▶ EXERCISE AIM
Please retype exactly the lines from the one containing "Task: Open the 交易 navigation menu" through the end of the records, leaving out the pictures.

= Beginning of Section =

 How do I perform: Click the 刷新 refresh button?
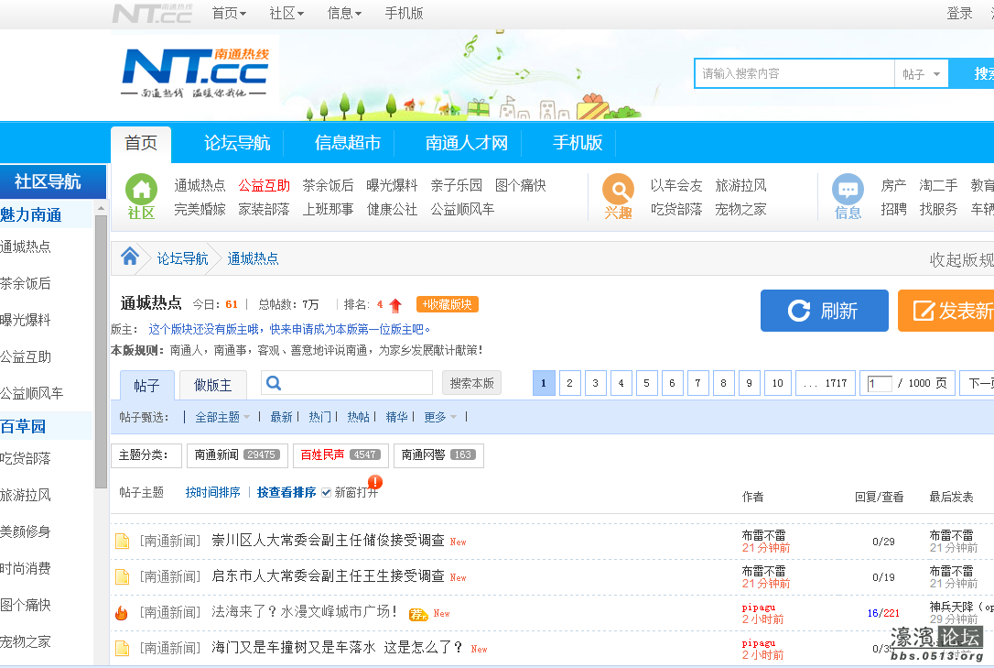coord(824,311)
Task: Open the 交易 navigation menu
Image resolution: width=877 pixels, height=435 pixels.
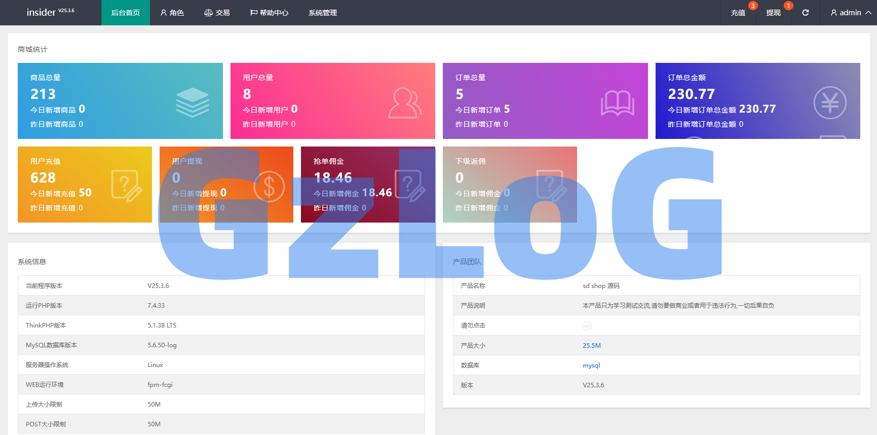Action: (217, 13)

= End of Section =

▶ ANSWER TO THE EXERCISE
Task: Open the 交易 navigation menu
Image resolution: width=877 pixels, height=435 pixels.
Action: (217, 13)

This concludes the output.